TASKS =
- A) In the blockchain explainer, what three things does a block contain?
- B) Reproduce the blockchain explainer word for word from "Something that you" to "a validation procedure.".

PAGE EXTRACT =
# # # # # # #
Blockchain for Dummies: What Exactly Is the Blockchain and How Is It Used?

July 11, 2019 • Zachary Amos


You’ve probably heard about the blockchain, but since you’ve come across this Blockchain for Dummies article, you likely don’t have any idea what the blockchain is and how people might use it.

No worries. Keep reading to get the rundown on this emerging technology.

What Is the Blockchain?

Think of the blockchain as a record of digital information. An individual record represents one block, and cryptography links all the blocks together.

A block contains a timestamp, the information and a cryptographic hash of the previous record existing in the blockchain. It’s also worth mentioning, in case you don’t know, that a cryptographic hash uses an algorithm to turn any data into a unique text string.

So, in the case of the blockchain, the cryptographic hash identifies any block of transactions. Also, because each block contains the hash of the record before it, it’s difficult for cybercriminals to tamper with one block in ways that go undetected for very long. That’s because altering one block affects all the others.

Keep in mind that although the blockchain is a safer form of recording data than many other solutions, it is not infallible. Hackers have discovered methods of accessing the blockchain and causing disruptions. That means as people continue to research how to use the blockchain, they’ll also have to stay abreast of methods to keep it safe from manipulation.

How Does Information Get Added to the Blockchain?

Something that you may be wondering as we move through this Blockchain for Dummies discussion is who decides what information goes on the blockchain and verifies its accuracy. One thing that makes the blockchain a preferred option for dealing with some types of information is that all of the data contained on the blockchain gets subjected to a validation process first.

The blockchain is a distributed ledger, which means the data on it gets approved by members of the blockchain’s network, synched and shared between them. No new data appears on the blockchain until members agree it should after going through a validation procedure.

A blockchain’s validators reach consensus by going through an agreed-upon process that legitimizes the information on the blockchain. One common validation method is proof of work, whereby people called “miners” use specialized, powerful computing equipment to solve math problems to approve the information. They get rewarded for being the first to solve an equation.
# # # # # # #
EXTRACTED ENTRIES =
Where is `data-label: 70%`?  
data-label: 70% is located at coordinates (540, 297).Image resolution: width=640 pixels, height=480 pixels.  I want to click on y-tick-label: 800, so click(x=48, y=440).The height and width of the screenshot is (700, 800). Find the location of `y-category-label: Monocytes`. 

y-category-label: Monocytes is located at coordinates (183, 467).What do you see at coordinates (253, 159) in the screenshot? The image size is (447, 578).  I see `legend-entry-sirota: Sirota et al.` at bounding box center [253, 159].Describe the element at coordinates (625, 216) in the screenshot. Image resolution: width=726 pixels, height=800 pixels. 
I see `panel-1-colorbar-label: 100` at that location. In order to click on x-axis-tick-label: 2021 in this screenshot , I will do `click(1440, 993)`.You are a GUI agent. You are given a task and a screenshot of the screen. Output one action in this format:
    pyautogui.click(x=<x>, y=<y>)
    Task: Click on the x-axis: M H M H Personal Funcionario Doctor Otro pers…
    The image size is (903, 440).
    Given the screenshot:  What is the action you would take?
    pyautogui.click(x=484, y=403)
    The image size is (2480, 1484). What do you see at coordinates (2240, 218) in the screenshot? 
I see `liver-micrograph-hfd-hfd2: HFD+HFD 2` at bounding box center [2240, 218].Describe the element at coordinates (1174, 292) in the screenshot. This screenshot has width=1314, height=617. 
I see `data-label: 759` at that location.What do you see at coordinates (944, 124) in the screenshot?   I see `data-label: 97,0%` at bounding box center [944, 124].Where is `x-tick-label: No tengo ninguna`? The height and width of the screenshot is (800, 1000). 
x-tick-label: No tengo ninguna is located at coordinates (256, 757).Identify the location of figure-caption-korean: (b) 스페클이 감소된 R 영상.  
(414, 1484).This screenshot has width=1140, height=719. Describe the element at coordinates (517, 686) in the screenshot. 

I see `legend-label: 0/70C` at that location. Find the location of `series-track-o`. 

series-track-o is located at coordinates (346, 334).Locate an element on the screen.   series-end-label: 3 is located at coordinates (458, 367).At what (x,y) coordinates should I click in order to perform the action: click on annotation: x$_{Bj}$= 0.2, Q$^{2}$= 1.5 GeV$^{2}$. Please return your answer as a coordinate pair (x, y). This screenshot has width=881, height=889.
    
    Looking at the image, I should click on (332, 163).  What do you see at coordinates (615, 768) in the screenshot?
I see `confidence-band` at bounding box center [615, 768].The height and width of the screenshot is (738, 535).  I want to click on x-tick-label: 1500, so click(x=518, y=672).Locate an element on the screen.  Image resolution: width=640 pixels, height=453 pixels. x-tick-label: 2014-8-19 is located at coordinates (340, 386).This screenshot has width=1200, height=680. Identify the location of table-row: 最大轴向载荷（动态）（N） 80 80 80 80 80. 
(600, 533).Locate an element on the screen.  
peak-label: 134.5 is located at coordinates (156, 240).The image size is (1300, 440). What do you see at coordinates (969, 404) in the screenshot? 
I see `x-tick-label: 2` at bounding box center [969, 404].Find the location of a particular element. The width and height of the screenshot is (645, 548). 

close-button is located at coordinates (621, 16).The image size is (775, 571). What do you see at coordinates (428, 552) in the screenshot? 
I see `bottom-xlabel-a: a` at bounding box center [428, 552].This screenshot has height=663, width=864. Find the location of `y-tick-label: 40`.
# # # # # # #
ANSWERS IN ORDER =
- A) A timestamp, the information, and a cryptographic hash of the previous record in the blockchain.

- B)
Something that you may be wondering as we move through this Blockchain for Dummies discussion is who decides what information goes on the blockchain and verifies its accuracy. One thing that makes the blockchain a preferred option for dealing with some types of information is that all of the data contained on the blockchain gets subjected to a validation process first.

The blockchain is a distributed ledger, which means the data on it gets approved by members of the blockchain’s network, synched and shared between them. No new data appears on the blockchain until members agree it should after going through a validation procedure.